__Work request__
Going through the material below, please gather all lines with the word "computer" in them.

__Data to process__
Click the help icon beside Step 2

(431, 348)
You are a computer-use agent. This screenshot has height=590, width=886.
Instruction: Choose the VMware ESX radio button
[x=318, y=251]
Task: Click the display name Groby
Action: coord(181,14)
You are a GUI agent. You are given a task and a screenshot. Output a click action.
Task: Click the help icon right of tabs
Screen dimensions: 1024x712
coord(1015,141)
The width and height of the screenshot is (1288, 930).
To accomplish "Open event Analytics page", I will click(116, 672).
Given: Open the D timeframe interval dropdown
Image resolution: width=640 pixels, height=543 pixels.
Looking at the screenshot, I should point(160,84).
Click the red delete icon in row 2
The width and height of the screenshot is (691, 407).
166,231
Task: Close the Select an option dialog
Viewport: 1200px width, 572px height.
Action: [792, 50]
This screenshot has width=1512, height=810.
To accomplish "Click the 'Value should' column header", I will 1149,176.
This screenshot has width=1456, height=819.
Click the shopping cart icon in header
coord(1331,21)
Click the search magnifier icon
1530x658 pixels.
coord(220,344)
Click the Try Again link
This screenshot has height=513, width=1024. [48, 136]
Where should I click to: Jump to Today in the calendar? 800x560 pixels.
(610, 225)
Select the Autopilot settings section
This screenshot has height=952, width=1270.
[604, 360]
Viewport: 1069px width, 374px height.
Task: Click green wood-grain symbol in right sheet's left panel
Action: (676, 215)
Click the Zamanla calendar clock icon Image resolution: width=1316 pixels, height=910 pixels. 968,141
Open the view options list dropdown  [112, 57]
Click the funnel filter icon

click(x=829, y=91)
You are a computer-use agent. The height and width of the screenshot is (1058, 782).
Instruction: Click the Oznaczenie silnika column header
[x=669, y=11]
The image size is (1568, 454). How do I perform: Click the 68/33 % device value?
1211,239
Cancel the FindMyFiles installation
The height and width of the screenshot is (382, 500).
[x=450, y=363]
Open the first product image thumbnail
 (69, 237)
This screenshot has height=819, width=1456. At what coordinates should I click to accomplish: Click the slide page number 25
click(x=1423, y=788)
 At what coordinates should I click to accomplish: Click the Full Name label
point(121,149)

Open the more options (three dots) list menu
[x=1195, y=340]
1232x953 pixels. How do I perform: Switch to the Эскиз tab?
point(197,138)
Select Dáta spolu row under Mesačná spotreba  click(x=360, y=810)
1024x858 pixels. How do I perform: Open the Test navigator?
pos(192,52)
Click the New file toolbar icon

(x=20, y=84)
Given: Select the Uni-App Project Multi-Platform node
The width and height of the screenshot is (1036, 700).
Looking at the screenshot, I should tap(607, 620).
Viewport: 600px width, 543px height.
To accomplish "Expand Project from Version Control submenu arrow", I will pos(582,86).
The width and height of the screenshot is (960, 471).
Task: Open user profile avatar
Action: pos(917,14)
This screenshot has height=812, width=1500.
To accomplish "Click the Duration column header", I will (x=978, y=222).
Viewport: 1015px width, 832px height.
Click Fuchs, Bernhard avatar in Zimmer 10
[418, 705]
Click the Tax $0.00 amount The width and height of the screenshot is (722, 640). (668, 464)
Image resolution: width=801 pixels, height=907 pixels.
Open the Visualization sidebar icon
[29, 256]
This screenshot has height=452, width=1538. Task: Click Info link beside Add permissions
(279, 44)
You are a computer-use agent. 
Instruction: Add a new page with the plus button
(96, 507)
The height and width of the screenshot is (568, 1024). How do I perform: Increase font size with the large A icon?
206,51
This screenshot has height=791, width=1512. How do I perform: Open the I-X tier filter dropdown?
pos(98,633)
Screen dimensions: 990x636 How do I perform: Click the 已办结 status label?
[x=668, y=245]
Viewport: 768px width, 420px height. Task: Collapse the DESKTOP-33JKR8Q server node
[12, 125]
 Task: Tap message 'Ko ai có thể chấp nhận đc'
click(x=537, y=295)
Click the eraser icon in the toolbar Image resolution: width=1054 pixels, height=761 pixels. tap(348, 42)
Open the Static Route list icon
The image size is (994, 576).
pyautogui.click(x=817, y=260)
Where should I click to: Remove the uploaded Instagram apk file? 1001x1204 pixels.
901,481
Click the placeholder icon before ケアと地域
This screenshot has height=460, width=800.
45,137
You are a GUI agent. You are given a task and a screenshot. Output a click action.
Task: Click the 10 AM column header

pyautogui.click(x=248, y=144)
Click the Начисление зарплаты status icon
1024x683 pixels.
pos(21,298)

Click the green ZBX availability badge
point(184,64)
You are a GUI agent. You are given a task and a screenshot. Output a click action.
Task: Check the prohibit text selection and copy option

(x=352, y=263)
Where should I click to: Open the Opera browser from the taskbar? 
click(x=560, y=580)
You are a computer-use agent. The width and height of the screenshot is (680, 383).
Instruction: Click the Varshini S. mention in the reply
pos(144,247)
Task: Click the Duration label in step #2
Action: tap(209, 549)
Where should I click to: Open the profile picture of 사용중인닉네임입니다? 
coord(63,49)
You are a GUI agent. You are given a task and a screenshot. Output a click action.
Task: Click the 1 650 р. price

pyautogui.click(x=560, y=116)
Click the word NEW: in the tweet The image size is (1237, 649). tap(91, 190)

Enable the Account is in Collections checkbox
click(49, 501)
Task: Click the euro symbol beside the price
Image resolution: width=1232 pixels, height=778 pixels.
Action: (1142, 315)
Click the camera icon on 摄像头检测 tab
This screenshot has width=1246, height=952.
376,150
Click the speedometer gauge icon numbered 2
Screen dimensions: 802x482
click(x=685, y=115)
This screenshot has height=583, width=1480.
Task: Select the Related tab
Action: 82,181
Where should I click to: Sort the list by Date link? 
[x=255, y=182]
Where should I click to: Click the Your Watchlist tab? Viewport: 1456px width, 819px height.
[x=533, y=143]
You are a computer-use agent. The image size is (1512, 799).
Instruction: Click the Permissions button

__Result for this task__
You are a computer-use agent. This screenshot has height=590, width=886.
You are a computer-use agent. The height and width of the screenshot is (1058, 782).
You are a computer-use agent. 
You are a computer-use agent. The width and height of the screenshot is (680, 383).
You are a computer-use agent. The image size is (1512, 799).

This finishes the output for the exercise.